The 19 March 2013 Iraq attacks were a series of coordinated bombings and shootings across the capital Baghdad and several major cities in the north and central parts of the country. At least 98 people were killed and more than 240 others injured in the wave of violence, which took place on the tenth anniversary of the beginning of the Iraq War.

==Background==
The attacks occurred on the 10th anniversary of the Iraq War, and about sixteen months following the withdrawal of the United States military forces from the area, leaving the security of the country in the hands of the Iraqi security forces. Violence slightly rose during 2012, with militant groups averaging about one major attack every month.

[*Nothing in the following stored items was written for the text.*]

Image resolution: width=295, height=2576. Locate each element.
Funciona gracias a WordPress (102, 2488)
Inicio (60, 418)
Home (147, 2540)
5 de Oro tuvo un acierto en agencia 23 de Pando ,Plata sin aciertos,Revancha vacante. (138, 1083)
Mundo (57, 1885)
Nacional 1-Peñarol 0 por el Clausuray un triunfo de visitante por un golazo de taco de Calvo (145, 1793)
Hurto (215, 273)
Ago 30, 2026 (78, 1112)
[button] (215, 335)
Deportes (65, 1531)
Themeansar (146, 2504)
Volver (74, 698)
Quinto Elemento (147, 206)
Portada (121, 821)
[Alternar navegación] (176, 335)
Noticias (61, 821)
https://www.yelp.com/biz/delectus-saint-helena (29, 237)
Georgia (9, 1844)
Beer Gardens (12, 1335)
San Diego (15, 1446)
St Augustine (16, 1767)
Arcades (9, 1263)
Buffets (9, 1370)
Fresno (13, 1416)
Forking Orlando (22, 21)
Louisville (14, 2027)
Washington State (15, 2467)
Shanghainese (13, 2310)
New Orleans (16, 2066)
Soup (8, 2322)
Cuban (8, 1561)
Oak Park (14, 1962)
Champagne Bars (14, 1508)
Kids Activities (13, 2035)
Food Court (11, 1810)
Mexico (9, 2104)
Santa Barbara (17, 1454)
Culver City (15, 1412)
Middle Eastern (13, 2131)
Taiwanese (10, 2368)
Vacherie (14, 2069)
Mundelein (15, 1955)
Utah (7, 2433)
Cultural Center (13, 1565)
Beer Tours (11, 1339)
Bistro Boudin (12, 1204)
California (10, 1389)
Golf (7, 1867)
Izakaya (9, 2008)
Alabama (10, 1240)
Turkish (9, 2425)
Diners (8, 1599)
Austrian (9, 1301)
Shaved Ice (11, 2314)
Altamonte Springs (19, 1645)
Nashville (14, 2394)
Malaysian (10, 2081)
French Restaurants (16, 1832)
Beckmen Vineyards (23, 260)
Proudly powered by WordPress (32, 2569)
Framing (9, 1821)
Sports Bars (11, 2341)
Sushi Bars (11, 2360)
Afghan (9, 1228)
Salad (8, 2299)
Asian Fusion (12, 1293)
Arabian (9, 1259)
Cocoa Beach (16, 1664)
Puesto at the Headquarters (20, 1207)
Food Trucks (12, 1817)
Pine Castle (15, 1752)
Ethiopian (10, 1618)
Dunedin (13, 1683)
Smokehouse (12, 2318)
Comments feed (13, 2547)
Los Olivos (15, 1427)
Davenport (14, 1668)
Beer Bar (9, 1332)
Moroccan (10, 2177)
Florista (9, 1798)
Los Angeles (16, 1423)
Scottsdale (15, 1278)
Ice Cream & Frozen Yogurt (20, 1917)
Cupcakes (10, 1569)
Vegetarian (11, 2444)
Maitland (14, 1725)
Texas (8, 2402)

In addition, the country was in the midst of major protests by the Sunni population that began in December 2012. On 25 January 2013, the demonstrations against the government of Prime Minister Nouri al-Maliki turned deadly in Fallujah, as soldiers opened fire on a crowd of rock-throwing demonstrators, killing 7 and injuring more than 70 others. Three soldiers were later shot to death in retaliation for the incident, and clashes erupted in the city.

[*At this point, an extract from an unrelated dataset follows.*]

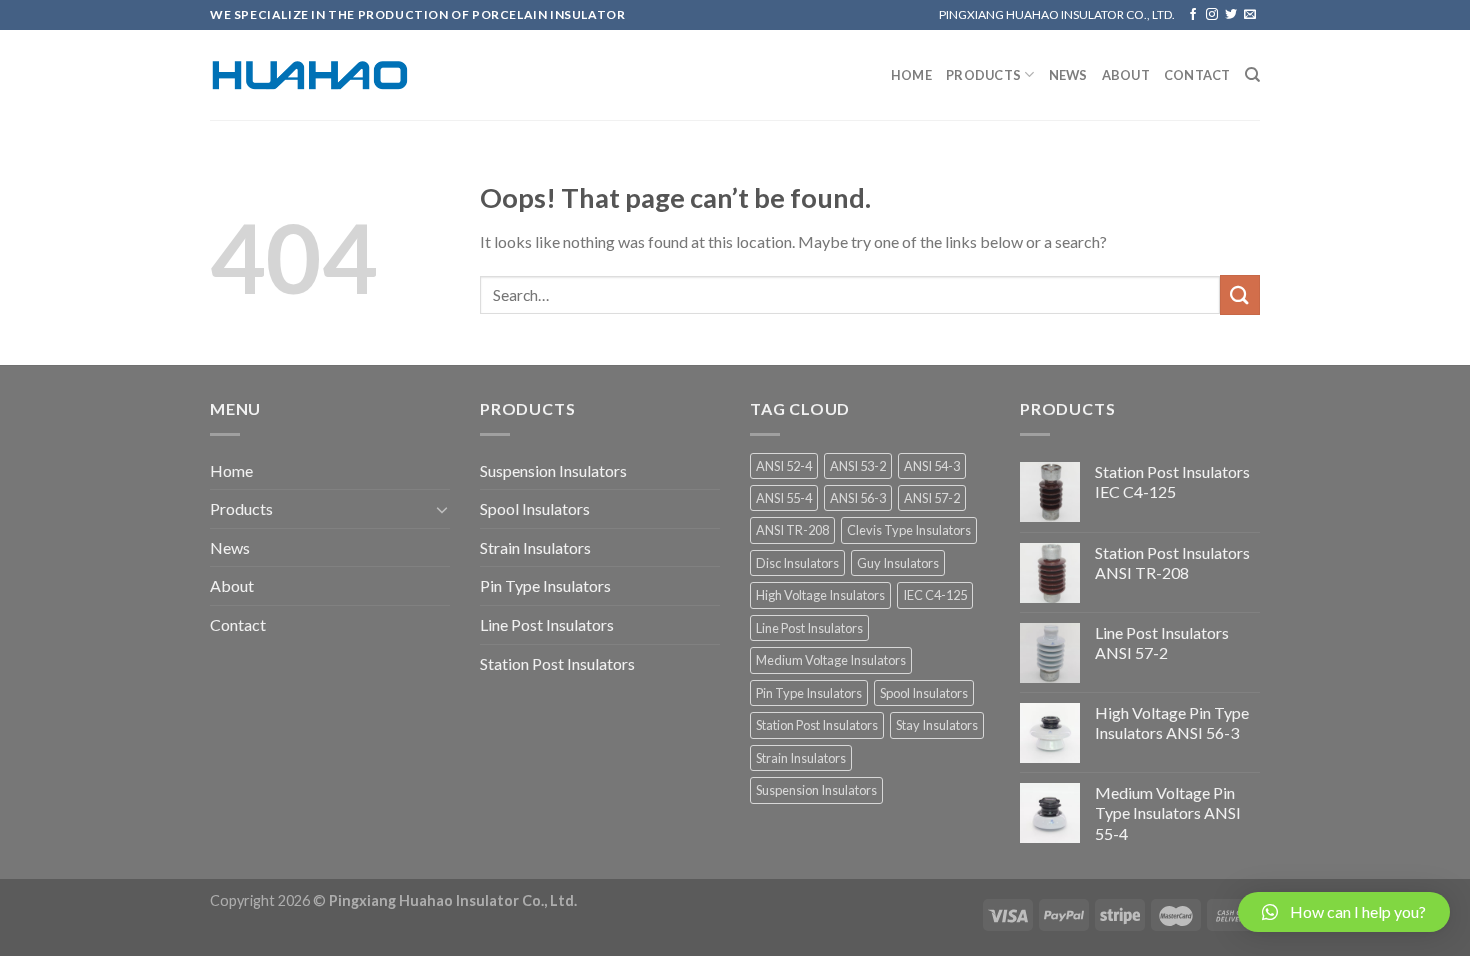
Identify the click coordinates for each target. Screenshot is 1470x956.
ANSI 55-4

On 14 February Human Rights Watch called on Iraqi authorities to complete and announce the results of the ongoing parliamentary committee and the Defense Ministry investigations into the Fallujah shootings. On 8 March Iraqi Police forces shot at protesters in Mosul, killing three and injuring nine others. In response to this, Agriculture Minister Izz al-Din al-Dawla announced his resignation, while Parliament Speaker Usama al-Nujayfi called on other Sunni officials to follow suit.

== Attacks ==
Numerous attacks were conducted within hours of each other on 19 March 2013 across Baghdad, Mosul and several smaller cities in Iraq.

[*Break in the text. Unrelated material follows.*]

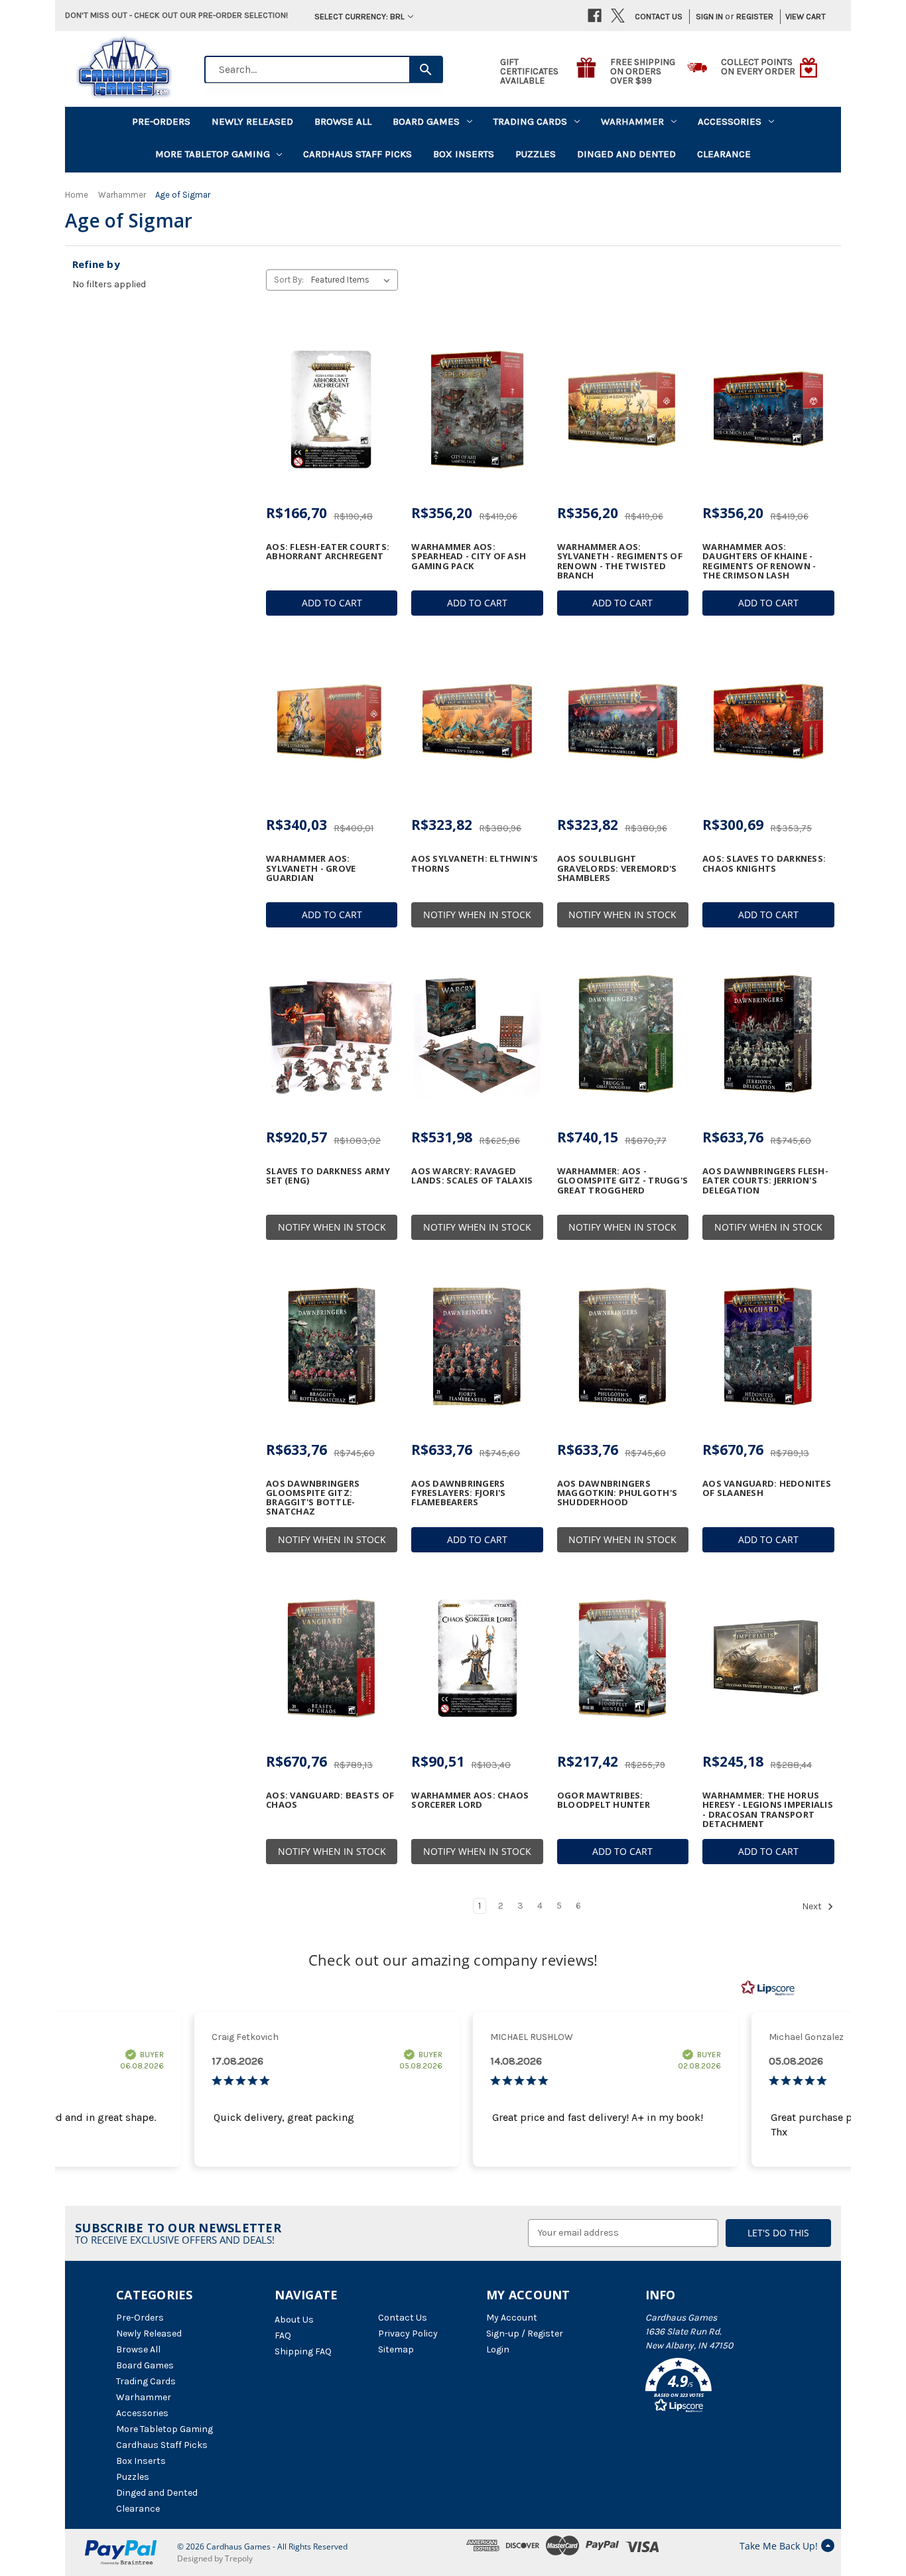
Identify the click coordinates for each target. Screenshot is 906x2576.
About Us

- In the capital Baghdad the string of attacks began around 8:00 AM local time, with blasts in the Mashtal and New Baghdad neighborhoods that killed eight and left 20 others injured. A bomb at the Ministry of Labor in Qahira killed seven and wounded 21, while another blast at a restaurant near the entrance to the Green Zone left six dead and 15 injured. At least seven car bombs were detonated and a number of shootings took place in Kadhimiya, Zafraniya and Husseiniya, killing 28 and wounding 70. The sprawling Sadr City slum was a target as well – sticky bombs killed four civilians, an IED killed two others, while car bomb attacks against security forces killed six and injured 22 others.
- Just south of the capital, two car bombs at a checkpoint and a bus stop in Iskandariya killed eight and wounded eight others. A similar attack in Mahmoudiyah left five dead and ten injured. Mortar strikes in Taji, Haditha and Haswa killed five and injured eight others. Car bombings in Baqubah, Musayyib and Tarmiyah killed four and injured at least ten others.
- In Iraq's north, a suicide bomber assassinated a local police chief and two of his bodyguards in Mosul, while injuring seven others. Another bombing in the city left three civilians dead and five injured, while a tribal chief was gunned down near his home in nearby Noor. Roadside blasts in Tikrit killed two policemen and left two others injured. Another officer died and two were injured in similar attacks in Sinjar and Ramadi. In Tuz Khormato, gunmen blew up a grocery store, killing two and injuring four others. A car bomb in Baiji killed a police officer and injured 11 civilians, mostly students, while an intelligence official was gunned down in Tel Keppe.

==Perpetrators==

On 20 March, the Islamic State of Iraq claimed responsibility for the wave of attacks in a statement published on a militant website. The group said the violence was in response to "the executions and massacres of convicted Sunni inmates" held in Iraqi prisons and warned the government to stop with the practice or "expect more bad events ... and seas of blood".

==Reactions==

===Domestic===
- Iraq – Interior Ministry spokesperson Col. Saad Maan announced a large-scale investigation of the attacks on 20 March, saying that government forces "will not give up their responsibility and duty to fight terrorism" and promising "a swift and painful reaction" against the groups involved. Deputy Prime Minister Saleh al-Mutlaq asked people to "show compassion towards their brothers, the families of the victims, and help security forces in their effort" against terrorism.

===International===
- China – Foreign Ministry spokesman Hong Lei said his country condemned the attacks, adding that the Chinese government hoped that the "relevant parties can strengthen their unity in order to safeguard and promote the stability and development of Iraq".
- European Union – High Representative Catherine Ashton condemned the "unacceptable" attacks, adding that Iraqis need to "remain steadfast in their continued rejection of attempts by extremists to undermine the security and stability of their country". She also called on the Iraqi government and all leaders to engage in "genuine" dialogue in order to solve the problems facing the country.